Для Булгакова Пилат — римский прокуратор; он римлянин до мозга костей — по религии и культуре, по мировоззрению и прагматизму, по языку, наконец (момент, когда Иешуа в разговоре с Пилатом переходит на латынь, очень сближает их); у него законное право занимать свою высокую должность, и, кажется, все могущество империи каменной стеной стоит за его плечами… Увы, при всем могуществе империи, стоящей за его плечами, он однажды обнаружит, что не может вершить правый суд и принять решение, которое считает справедливым, не может.
И что же, героическую родословную Пилата писатель отбросил? Не совсем. Думаю, эта родословная сыграла очень своеобразную роль в формировании образа персонажа.
Булгакова интересовала проблема трусости. Не исключено, что она интересовала его давно. Случалось, он говорил об этой проблеме[310]. Но более всего и в данном случае — в романе — его интересовала трусость человека сильного, даже могущественного, а главное — с достойным боевым прошлым.
Сведений об участии в боях исторического Пилата, как известно, не существует. Об историческом Пилате у Брокгауза-Ефрона кратко: «Своей высшей должности он достиг, по-видимому, далеко не чистым путем». Но может быть, именно размышления о боевых подвигах Пилатовых предков — дальних, воевавших против римлян и оставивших овеянное славой имя Понтиев, и ближних, служивших в римских войсках и получивших почетное имя Пилат (от слова копье), навели писателя на мысль перенести славное прошлое «самнитских героев» в собственное прошлое последнего из Понтиев — евангельского Пилата…
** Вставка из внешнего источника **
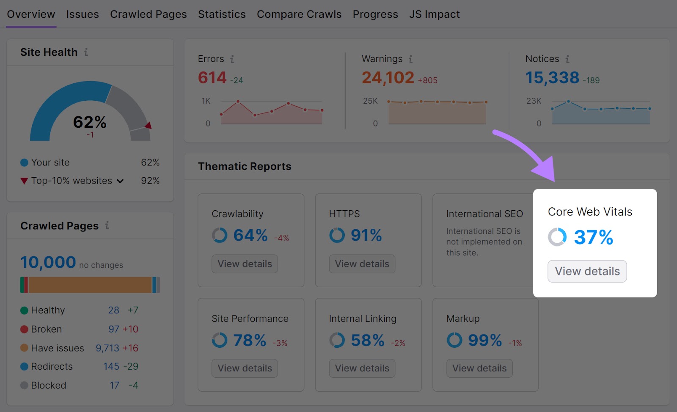
Task: Click the Markup donut chart
Action: coord(454,340)

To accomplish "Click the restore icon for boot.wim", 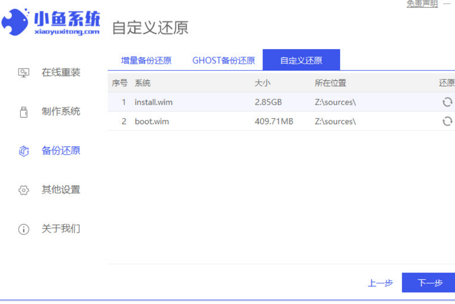I will (447, 121).
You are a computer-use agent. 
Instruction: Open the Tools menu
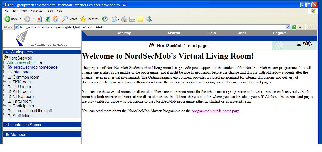(x=49, y=11)
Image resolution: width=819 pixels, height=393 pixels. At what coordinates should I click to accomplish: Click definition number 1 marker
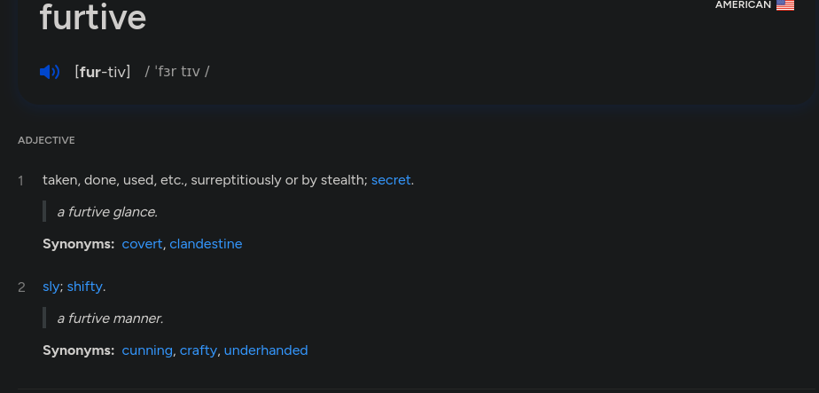point(21,181)
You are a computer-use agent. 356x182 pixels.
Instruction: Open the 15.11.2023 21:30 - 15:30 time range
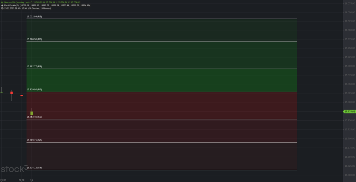15,8
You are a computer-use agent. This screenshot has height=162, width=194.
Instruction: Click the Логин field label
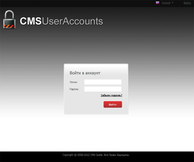click(73, 82)
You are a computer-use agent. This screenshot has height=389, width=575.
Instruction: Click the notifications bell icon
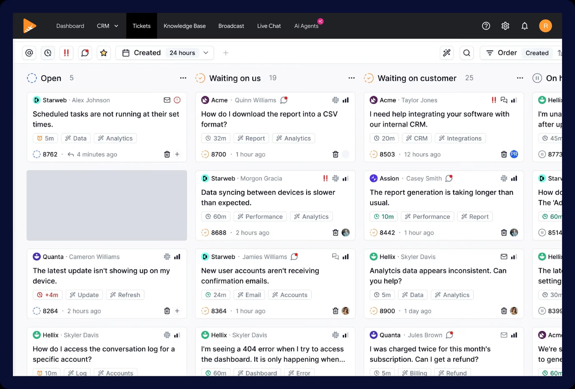524,26
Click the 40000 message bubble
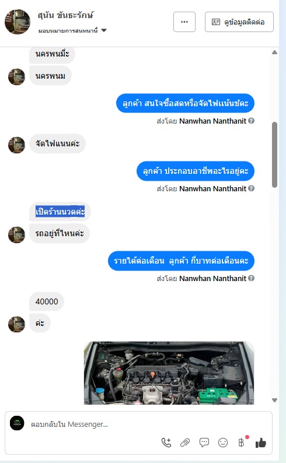Screen dimensions: 286x463 tap(47, 301)
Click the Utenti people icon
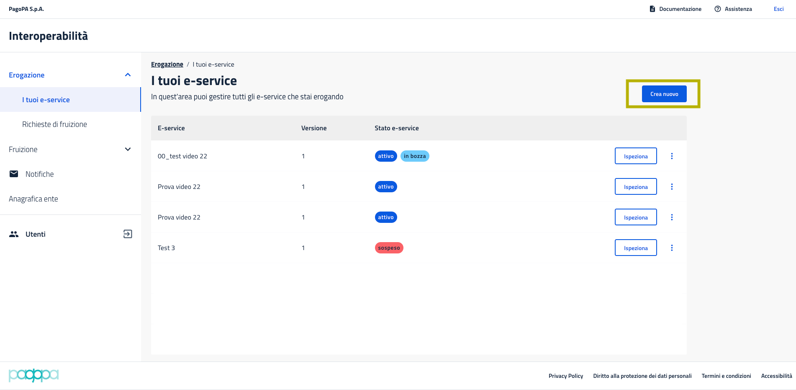The image size is (796, 390). pos(14,234)
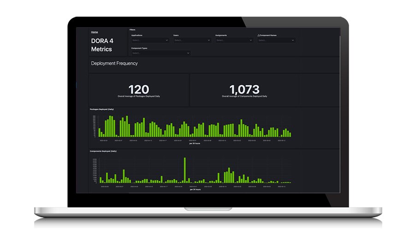
Task: Click the warning icon beside Component Names
Action: (259, 35)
Недаром так присматривается Булгаков к смыслу его имени Пилат — от pilus, дротик, копье. Из прошлого рода писатель формирует прошлое личности своего персонажа. Заслуги предков перемещаются в биографию самого Пилата. Овеянное боями имя Понтий, заслуженное имя Пилат принадлежат ему лично. Это прокуратор Иудеи в недавнем прошлом был бесстрашен в бою, как его дальние предки, самниты Понтии; это он, а не его ближние предки, служившие Риму, получил имя Пилат от слова pilus, копье, и его титул Золотое Копье — не родовой, а личный титул… Неожиданную трусость в самый важный момент жизни проявляет не наследник героев, а человек с собственным достойным боевым прошлым…
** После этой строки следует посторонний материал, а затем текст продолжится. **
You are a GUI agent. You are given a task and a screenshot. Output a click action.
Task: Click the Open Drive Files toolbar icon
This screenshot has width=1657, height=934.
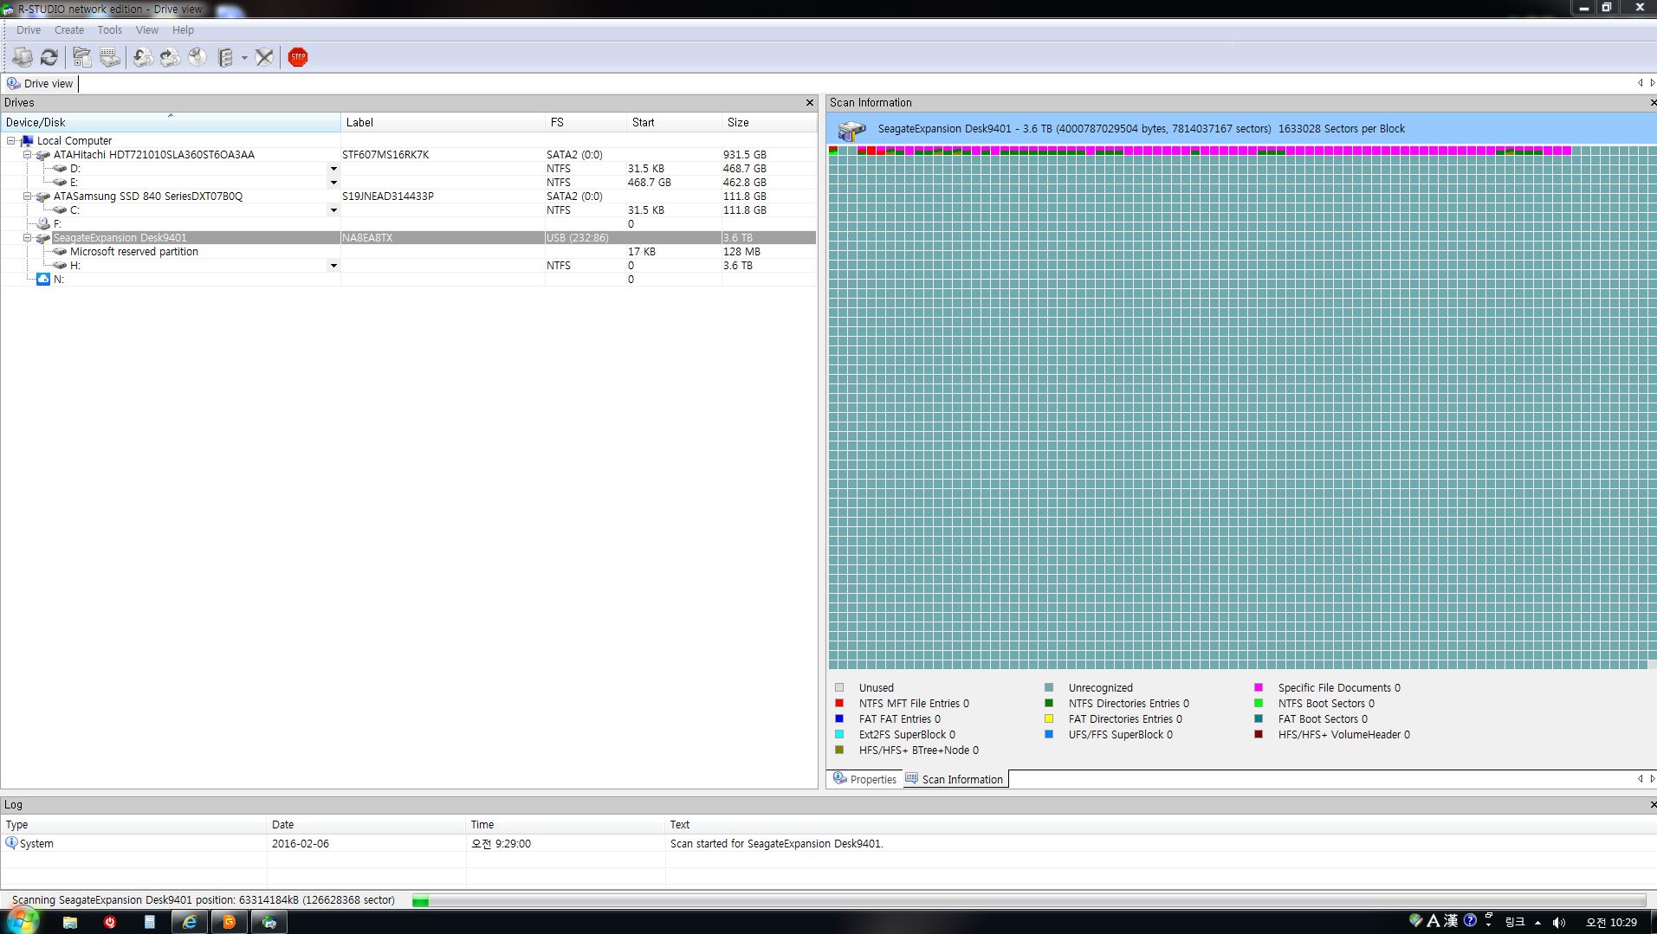pos(82,57)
Причем это художественное решение сложилось у писателя на весьма ранних этапах работы.
Уже в октябре 1934 года (в третьей редакции романа) Булгаков диктует Елене Сергеевне набросок Пилатова монолога, в основных чертах очень близкого окончательному: «Пилат <…> проговорил: — Добрые люди бросались на него со всех сторон, как собаки на медведя. Германцы висели на нем. Они вцепились в шею, в руки, в ноги, и если бы я не дорвался до него с легионерами, Марка Крысобоя не было бы на свете. Это было в бою при Идиставизо»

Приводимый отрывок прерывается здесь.